Whenever I write, I ask myself: What has France got that les Anglo-Saxons could learn from? Conversely I think, what Anglo-American thing would the French benefit from?[2]

Now, as a humble representative of France and agent of her rayonnement,[3] I will make the case and present the tools for learning French, although other European languages of course have their own merits and specific genius.

Why learn the language of Céline?[4] A first reason is that the French have been perfecting the art of trolling for a long time. Jean-Marie Le Pen is still at it at a sprightly 87 and we could all learn from his bon mots. As he told a radio station after the Charlie Hebdo attacks:
  • Le Pen: I am not Charlie Hebdo, I am Charlie Martel, yes.
  • Interviewer: Do you understand that these statements could shock people?
  • Le Pen: No, and I incidentally don’t give a damn. But sir, shock whom? The only ones shocked will be idiots!
  • Interviewer: Even in a period of mourning, you understand that . . .
  • Le Pen: Oh yes, a period of mourning, all that doesn’t impress me, sir! There are many people who found it very droll![5]
The equally-sprightly Faurisson and the Righteous Mulatto Dieudonné are two other Maîtres quenelliers (Troll Masters).

Humor will save us, and papa Le Pen will help get you there.

A second reason is the European Revolution may well begin as a French one. No doubt a few will be motivated by the recent Paris attacks – with 129 dead in the streets at the hands of Islamists – to join the French in their struggle for life, freedom, and justice against those responsible. Today still, the Front National and the Identitaires are the largest nationalist organizations in Western Europe, quite possibly since 1945. Is Marine Le Pen too compromised, or could she yet be our Evita?

There are of course other promising places – Hungary is almost there already, Russia may choose to go it alone, Sweden and Greece may turn nationalist if only by a dialectical reaction to their extreme cuckoldry – but a nationalist France, as the linchpin with Germany of all Western Europe, would almost certainly prove transformative for the entire continent.

Then again France has been promising for a long time indeed.

A third reason is the prominence of French-speaking nationalist and identitarian thinkers, too numerous to cite, but who include Degrelle, de Benoist, Faye, Venner, Soral . . . Venner in particular is a very clear writer and a distinctly European one. The French, having lived for so long with the Jews, have also produced many of the most notorious critics of the Shoah narrative (Faurisson) and of Jewish/Zionist power (Drumont, Soral, Dieudonné, Kling, Blanrue, Ryssen . . .). There is no sense reinventing the wheel; we must all learn from each other. Only some of these works have been translated into English and, in any event, is the original not always better?

→ **STATED TASK**:
Reproduce verbatim everything in the passage on learning French from "A second reason" down to "be our Evita?". The records that follow are not needed for this.

→ **EXTRACTED MATERIAL**:

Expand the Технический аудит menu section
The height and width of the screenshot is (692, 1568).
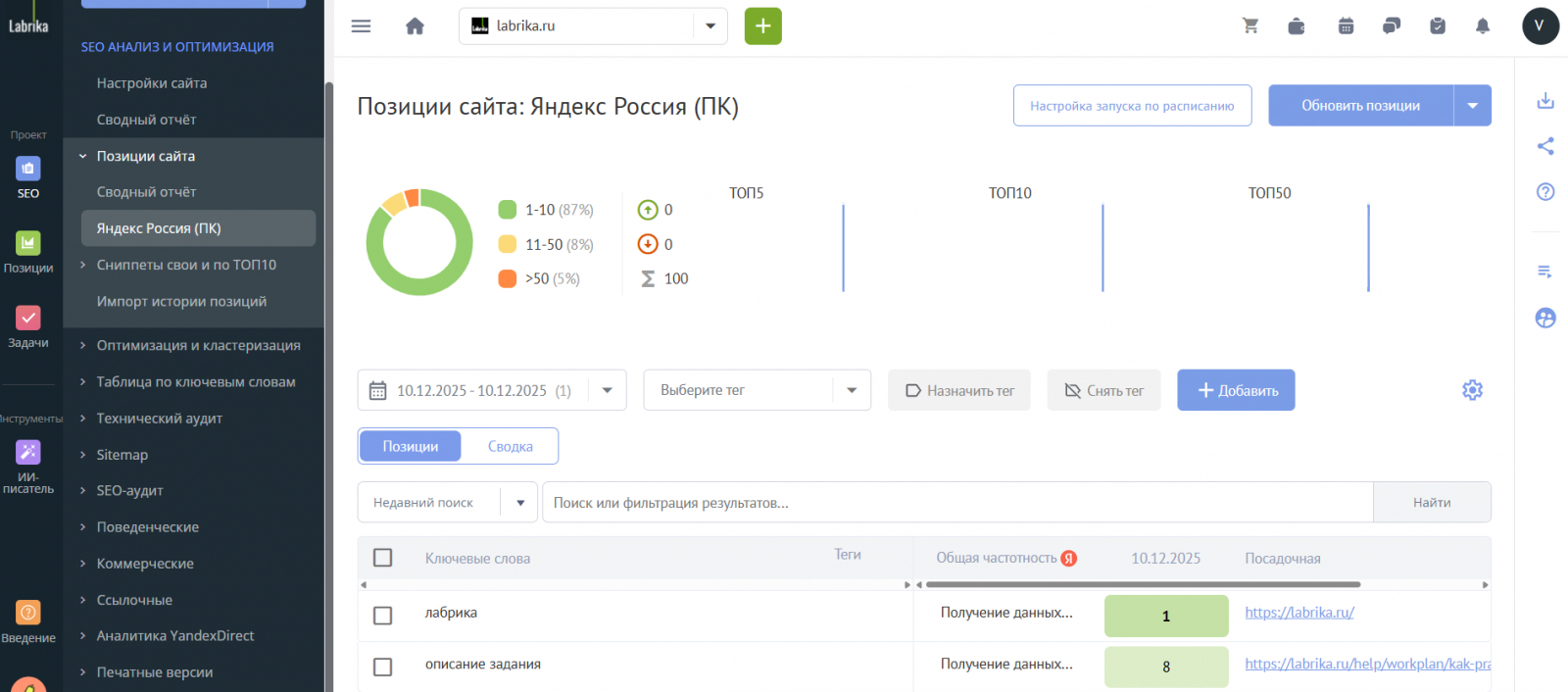coord(160,419)
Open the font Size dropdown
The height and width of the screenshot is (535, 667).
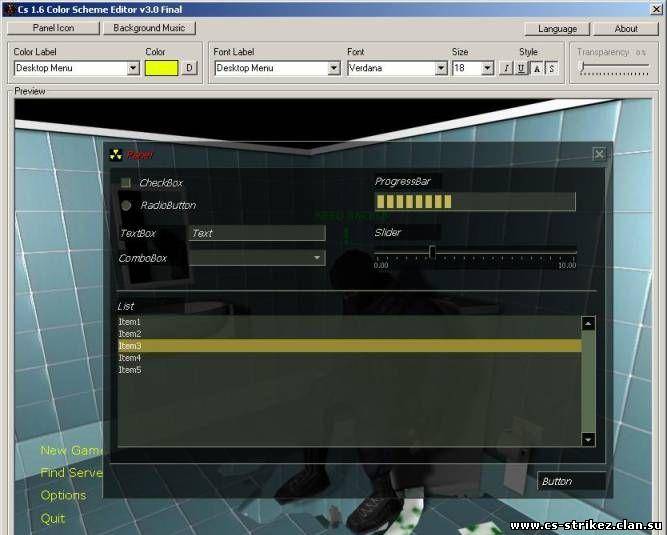point(487,68)
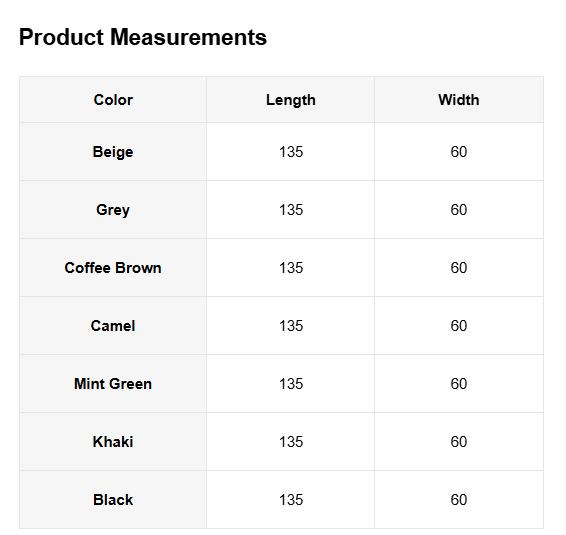The image size is (566, 535).
Task: Select Coffee Brown width value 60
Action: click(459, 268)
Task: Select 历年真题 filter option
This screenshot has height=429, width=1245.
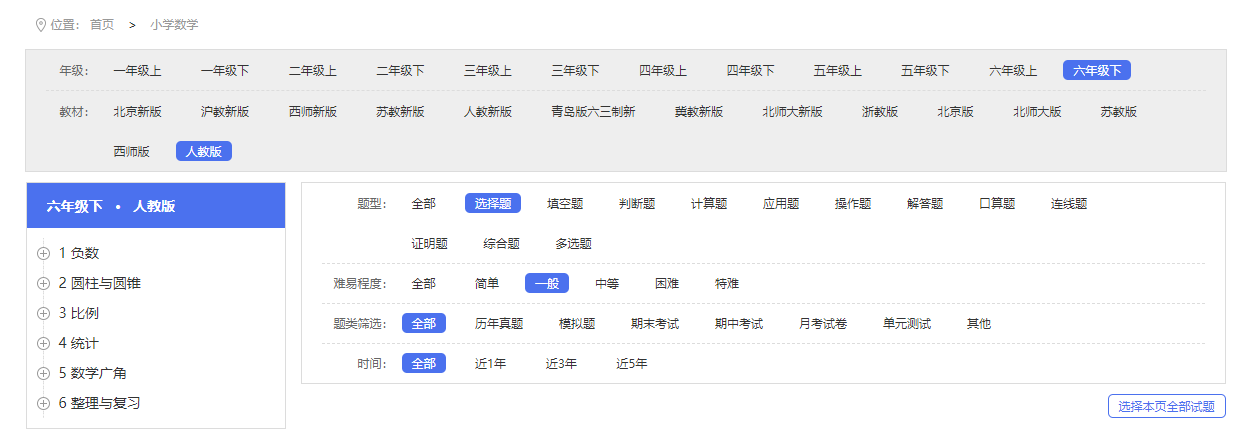Action: point(499,324)
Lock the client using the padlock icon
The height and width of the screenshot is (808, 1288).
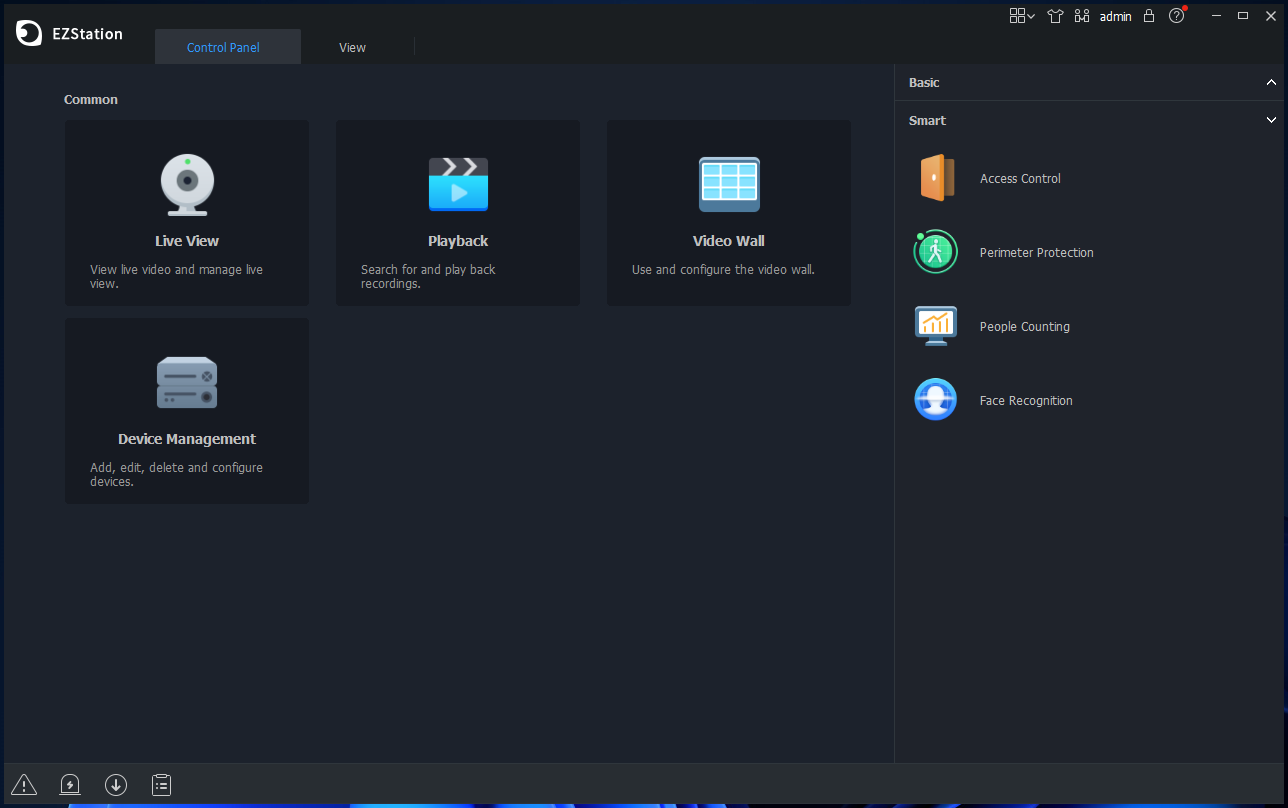pos(1148,16)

→ **RESPONSE**:
A second reason is the European Revolution may well begin as a French one. No doubt a few will be motivated by the recent Paris attacks – with 129 dead in the streets at the hands of Islamists – to join the French in their struggle for life, freedom, and justice against those responsible. Today still, the Front National and the Identitaires are the largest nationalist organizations in Western Europe, quite possibly since 1945. Is Marine Le Pen too compromised, or could she yet be our Evita?